Structured telephone support and telemonitoring can provide specialized heart failure care to a large number of people with limited access to healthcare services. Structured telephone support may include self-monitoring and education delivered via standard telephone. Telemonitoring often includes more advanced technology such as the electronic transfer and remote monitoring of electrocardiograph, blood pressure, weight, pulse oximetry, respiratory rate, and medicine administration.
A team of Cochrane authors based in Australia, Belgium, and the United Kingdom worked with Cochrane Heart to determine the effectiveness of structured telephone support or non-invasive home telemonitoring compared to standard practice for people with heart failure. The researchers included 41 studies in this review; 25 evaluated structured telephone support (9332 participants), and 18 evaluated telemonitoring (3860 participants). Two of the included studies trialled both structured telephone support and telemonitoring compared to usual care, therefore 43 comparisons are evident.
This review demonstrates that supporting people with heart failure at home using information technology can reduce the rates of death and heart failure-related hospitalization. It can improve people's quality of life and knowledge about heart failure and self-care.
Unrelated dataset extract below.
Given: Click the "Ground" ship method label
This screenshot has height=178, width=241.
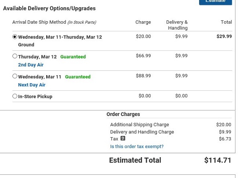Looking at the screenshot, I should [26, 45].
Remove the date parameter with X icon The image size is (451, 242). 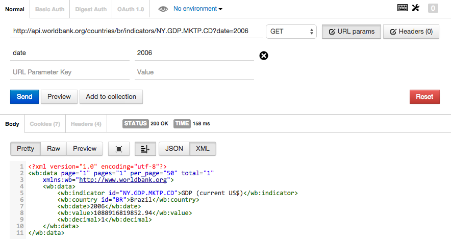264,56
Most patients, even those who are elderly, learn to use the technology easily and are satisfied with these interventions.
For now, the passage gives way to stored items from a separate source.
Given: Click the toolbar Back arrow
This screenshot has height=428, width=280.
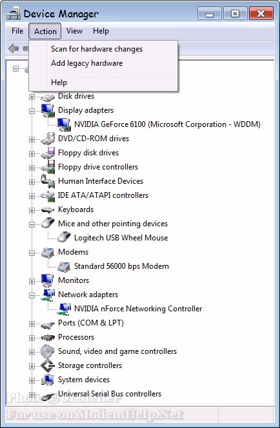Looking at the screenshot, I should coord(14,49).
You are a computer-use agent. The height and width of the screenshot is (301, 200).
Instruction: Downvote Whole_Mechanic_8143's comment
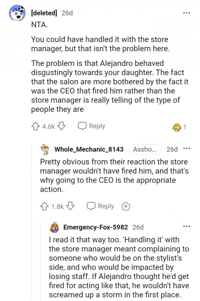click(71, 206)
“For patients with heart failure, implementation of structured telephone support and non-invasive home telemonitoring should be considered an evidence-based strategy to improve the quality of care and outcomes for people with heart failure,” said Sally Inglis, from the Centre for Cardiovascular and Chronic Care in Sydney, Australia and lead author of the Cochrane Review. “This review also demonstrated good evidence for cost effectiveness for structured telephone support; however, the expense of telemonitoring has not been shown to have a cost benefit."